Retirees work to preserve family stories on Internet
By COLLEEN KENNEY / Lincoln Journal Star
The beautiful little girl in the photo looks like a young Natalie Wood in “Miracle on 34th Street.”
Her hair is braided and pinned across the top of her head. Her skin is smooth, a few freckles on the nose. She wears an embroidered yoke collar and above it, a big smile.
She’s the adored baby of the family, a breach baby born in Ashland in 1927.
I’ve heard it said that breach babies always have trouble with their hips. Maybe that’s why I have so much trouble with mine.
It’s one of many old photos spread out on the daybed in Faye James’ computer room.
She lives in an apartment at the The Landing at Williamsburg, a retirement community, with her husband.
Their apartment is bright now with the morning sun.
Faye speaks slowly. She walks slowly. Parkinson’s disease, she explains, though no tremble, thank goodness.
“I think I was in fourth grade there,” she says, smiling down at the little girl. “My mom liked to braid my hair in two pigtails and then put it around my head like that.”
Lots of things happened in that little girl’s life, Faye says. Big things, like marrying Phil and having three kids, building a two-story house in Lincoln on Cottonwood Drive. The Parkinson’s.
Phil’s mother was crippled with Rheumatoid Arthritis and she couldn’t walk from the time he was in high school until her death. It just doesn’t seem fair that he has to have a crippled wife, too.
Little things. Like the time the neighbors asked her family to watch their dog for a few days. And then the dog didn’t want to go home. They even stopped feeding him.
So he’d go home to eat, then come back to their house.
Tuffy.
She doesn’t want stories like that to fade until they’re forgotten. Or photos like this one of the girl with the braids.
“These are all going to go on-line.”
She’s about to “upload” those photos, she explains, to add to her autobiography on a new national Web site, “The Remembering Site.”
She helped create it.
For the past year, she and several other residents and employees of The Landing have helped test drive the site, working out bugs and making suggestions. The site gets people like Faye to type up their memories as a gift to their children and friends.
The Landing was picked to be a test site after one of site’s creators happened to visit. She was so impressed with the happy atmosphere here. And with the state-of-the-art computer room.
Faye points out other photos on the daybed.
Here’s one of her sitting on the porch between her two older sisters.
Oh, how her own named irked her so. She was born “Ila Faye.”
I can remember that my sister belonged to a Dorothy club … She had a round robin letter that she sent on to other Dorothys across the country. It always irked me because I could never have such a club. Who ever heard of an Ila Faye?
She had a brother, she writes. He was the oldest. He died before he was a year old.
My mother had German Measles during the pregnancy and it left the baby with a weak heart.
There’s a photo on the daybed of her and Phil on their wedding day in 1951, looking more perfect than the couple on the white wedding cake.
When she quit her job as a music teacher and stayed home with the kids, she writes, Phil always made her feel important, that the money he made as an economics professor was their money.
When she got Parkinson’s, he wanted to move to a place like this with elevators and hand rails in the hallway.
He was too humble, she says, smiling, to put his autobiography online.
The Web site asks hundreds of questions to help shake the memories loose.
Did you know when you very first met your mate that this would be your life’s partner?

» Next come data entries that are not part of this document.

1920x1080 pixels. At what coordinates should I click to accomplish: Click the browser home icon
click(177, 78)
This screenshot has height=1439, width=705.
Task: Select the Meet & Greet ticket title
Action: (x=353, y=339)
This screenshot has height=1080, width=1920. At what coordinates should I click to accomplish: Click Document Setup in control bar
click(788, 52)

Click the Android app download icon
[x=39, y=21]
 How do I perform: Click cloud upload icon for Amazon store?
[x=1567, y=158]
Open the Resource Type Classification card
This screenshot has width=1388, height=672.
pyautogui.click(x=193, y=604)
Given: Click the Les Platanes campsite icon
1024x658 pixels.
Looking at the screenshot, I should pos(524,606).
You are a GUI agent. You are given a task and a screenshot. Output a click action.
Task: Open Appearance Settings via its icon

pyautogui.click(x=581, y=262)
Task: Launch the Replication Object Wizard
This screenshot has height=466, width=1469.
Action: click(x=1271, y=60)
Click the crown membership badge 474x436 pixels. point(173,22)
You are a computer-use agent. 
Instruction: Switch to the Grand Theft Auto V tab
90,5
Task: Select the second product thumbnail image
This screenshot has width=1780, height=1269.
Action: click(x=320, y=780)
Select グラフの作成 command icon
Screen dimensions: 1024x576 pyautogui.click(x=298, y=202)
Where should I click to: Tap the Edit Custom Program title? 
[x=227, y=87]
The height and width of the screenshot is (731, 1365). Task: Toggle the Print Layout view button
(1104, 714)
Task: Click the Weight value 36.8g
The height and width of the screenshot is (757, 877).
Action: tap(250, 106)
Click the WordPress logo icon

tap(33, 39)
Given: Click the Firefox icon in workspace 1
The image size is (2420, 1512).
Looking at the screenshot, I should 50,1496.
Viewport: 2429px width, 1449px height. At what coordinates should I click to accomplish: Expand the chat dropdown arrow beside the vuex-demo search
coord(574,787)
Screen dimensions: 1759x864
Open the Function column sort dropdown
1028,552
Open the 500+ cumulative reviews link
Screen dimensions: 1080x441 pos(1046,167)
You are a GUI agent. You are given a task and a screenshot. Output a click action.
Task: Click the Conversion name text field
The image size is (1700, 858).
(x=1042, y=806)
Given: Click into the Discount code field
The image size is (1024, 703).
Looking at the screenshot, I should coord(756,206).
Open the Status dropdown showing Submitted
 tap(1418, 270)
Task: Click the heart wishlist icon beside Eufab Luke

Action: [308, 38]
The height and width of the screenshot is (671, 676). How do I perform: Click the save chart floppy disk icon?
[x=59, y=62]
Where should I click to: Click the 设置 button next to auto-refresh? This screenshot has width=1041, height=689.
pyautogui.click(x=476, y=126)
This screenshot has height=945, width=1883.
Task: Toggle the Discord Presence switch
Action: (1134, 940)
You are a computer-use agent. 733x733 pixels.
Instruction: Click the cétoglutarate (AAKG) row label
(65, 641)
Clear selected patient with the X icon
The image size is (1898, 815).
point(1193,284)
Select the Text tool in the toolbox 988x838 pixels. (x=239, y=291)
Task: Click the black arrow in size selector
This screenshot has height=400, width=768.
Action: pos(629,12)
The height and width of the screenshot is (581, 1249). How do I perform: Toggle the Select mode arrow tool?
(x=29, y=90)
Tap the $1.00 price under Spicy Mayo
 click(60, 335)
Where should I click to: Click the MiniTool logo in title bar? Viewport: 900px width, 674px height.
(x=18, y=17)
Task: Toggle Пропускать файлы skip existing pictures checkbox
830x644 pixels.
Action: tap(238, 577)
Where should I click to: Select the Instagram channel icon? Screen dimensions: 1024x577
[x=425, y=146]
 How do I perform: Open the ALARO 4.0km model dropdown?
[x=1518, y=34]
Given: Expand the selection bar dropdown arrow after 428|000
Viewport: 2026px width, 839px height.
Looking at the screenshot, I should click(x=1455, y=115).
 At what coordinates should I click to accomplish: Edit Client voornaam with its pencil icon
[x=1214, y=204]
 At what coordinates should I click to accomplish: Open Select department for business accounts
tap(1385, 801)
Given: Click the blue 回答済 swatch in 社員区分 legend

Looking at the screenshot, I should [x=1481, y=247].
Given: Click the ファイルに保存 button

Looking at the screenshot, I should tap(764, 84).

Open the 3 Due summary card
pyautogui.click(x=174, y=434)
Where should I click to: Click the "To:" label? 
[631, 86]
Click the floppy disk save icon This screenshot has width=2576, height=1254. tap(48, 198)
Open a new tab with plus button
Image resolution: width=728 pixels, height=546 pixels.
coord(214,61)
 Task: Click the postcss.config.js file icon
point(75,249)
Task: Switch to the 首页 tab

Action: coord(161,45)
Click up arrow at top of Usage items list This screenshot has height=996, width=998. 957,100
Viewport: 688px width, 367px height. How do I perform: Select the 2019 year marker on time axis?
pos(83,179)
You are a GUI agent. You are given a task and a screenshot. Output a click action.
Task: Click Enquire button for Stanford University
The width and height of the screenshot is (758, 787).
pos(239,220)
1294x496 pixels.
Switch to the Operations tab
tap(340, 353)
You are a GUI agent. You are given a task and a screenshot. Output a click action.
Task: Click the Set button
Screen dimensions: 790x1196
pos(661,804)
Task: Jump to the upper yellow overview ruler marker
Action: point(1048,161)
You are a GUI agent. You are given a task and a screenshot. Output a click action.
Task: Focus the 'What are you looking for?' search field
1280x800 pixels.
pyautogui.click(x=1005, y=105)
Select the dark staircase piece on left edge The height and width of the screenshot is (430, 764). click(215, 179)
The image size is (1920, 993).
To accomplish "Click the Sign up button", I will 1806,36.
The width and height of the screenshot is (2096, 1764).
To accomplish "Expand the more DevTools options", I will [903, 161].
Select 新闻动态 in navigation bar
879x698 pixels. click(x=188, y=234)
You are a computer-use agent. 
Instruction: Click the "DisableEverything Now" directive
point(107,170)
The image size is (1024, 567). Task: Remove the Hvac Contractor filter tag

No. I had met Phil’s sister at the University of Nebraska and we had become friends. When Phil came home from the Navy his sister had picked me out for him. I was having no part of it. However, when he called me for our first date, he asked for a date for every week. I guess he thought he’d “sew up” those dates from the very start. So I guess he felt from the start that I should be his life partner. However, my mother didn’t want me to marry and that made a decision much harder for me.
What holiday did you especially like?
Christmas … When I was growing up times were really hard and we had very little money to spend celebrating Christmas. … I discovered that the teachers bought trees for the school rooms and many had families elsewhere in Nebraska so when the school closed for Christmas vacation they discarded those trees. I found that if I asked first I could have the tree to take home and we would have a real tree. …
I would go to the teacher after school that last day and drag the tree home for us to put up.
Faye titled her autobiography “Growing Up in Nebraska.” She dedicated it to their three children. It’s a work in progress, she says. She tries to answer a few questions a day.
And today, she just remembered she has to add that story about Tuffy. She knows there’s a photo of him somewhere — Tuffy at their feet during a big family dinner.
When she finds it, she’ll upload that one, too.
Reach Colleen Kenney at 473-2655 or ckenney@journalstar.com.
‘The Remembering Site’
The Landing at Williamsburg, a retirement community in south Lincoln, recently helped launch a national Web site called “The Remembering Site,” which collects autobiographies and photos from people across the nation who want to preserve family histories.
For the past year, six residents and two employees of The Landing have been testing the site by writing up their own memories, working out the bugs and making suggestions to improve the site. The autobiographies can be e-mailed to family and friends.